▸ **Problem description**
The entries that follow need to be printed exactly as they are, minus any pictures.

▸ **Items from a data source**
□ □ □ □ □ □ □

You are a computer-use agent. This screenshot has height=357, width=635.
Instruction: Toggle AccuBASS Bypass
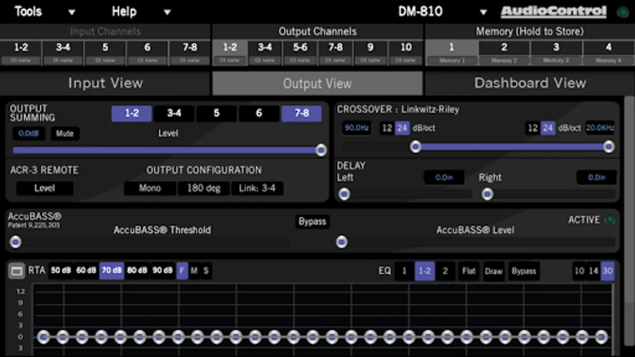click(x=312, y=221)
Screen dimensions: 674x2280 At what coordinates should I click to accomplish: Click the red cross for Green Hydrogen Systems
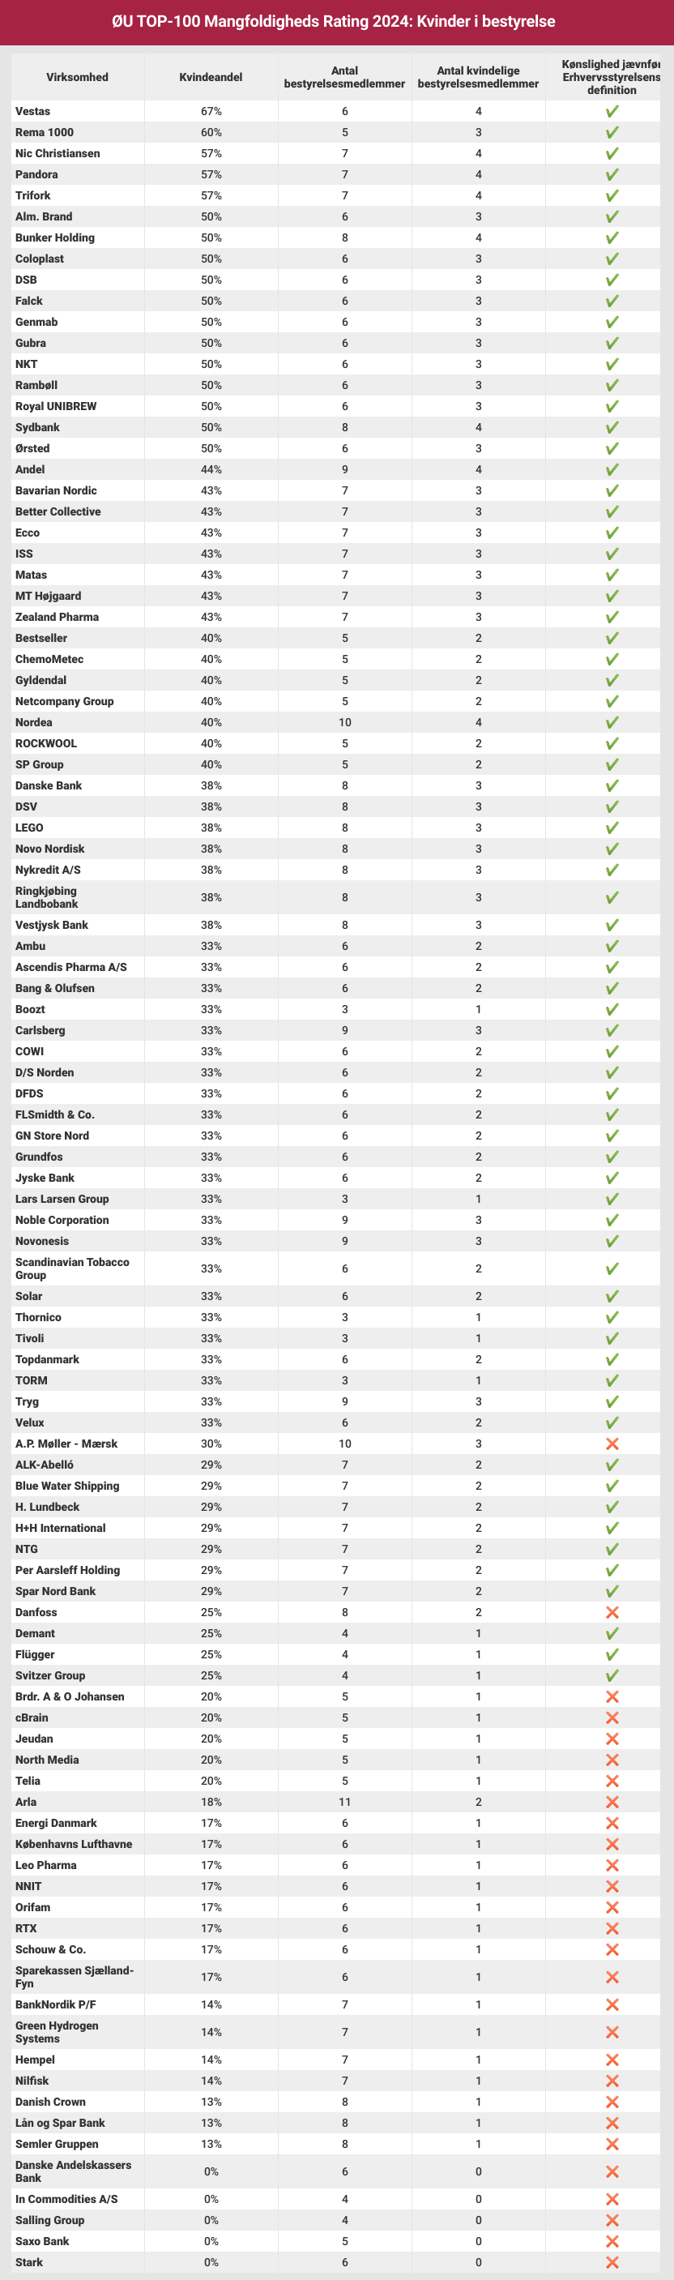[611, 2032]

□ □ □ □ □ □ □

▸ **Answer section**
You are a computer-use agent. This screenshot has height=357, width=635.
Instruction: Toggle AccuBASS Bypass
click(x=312, y=221)
Screen dimensions: 674x2280 At what coordinates should I click to accomplish: Click the red cross for Green Hydrogen Systems
[611, 2032]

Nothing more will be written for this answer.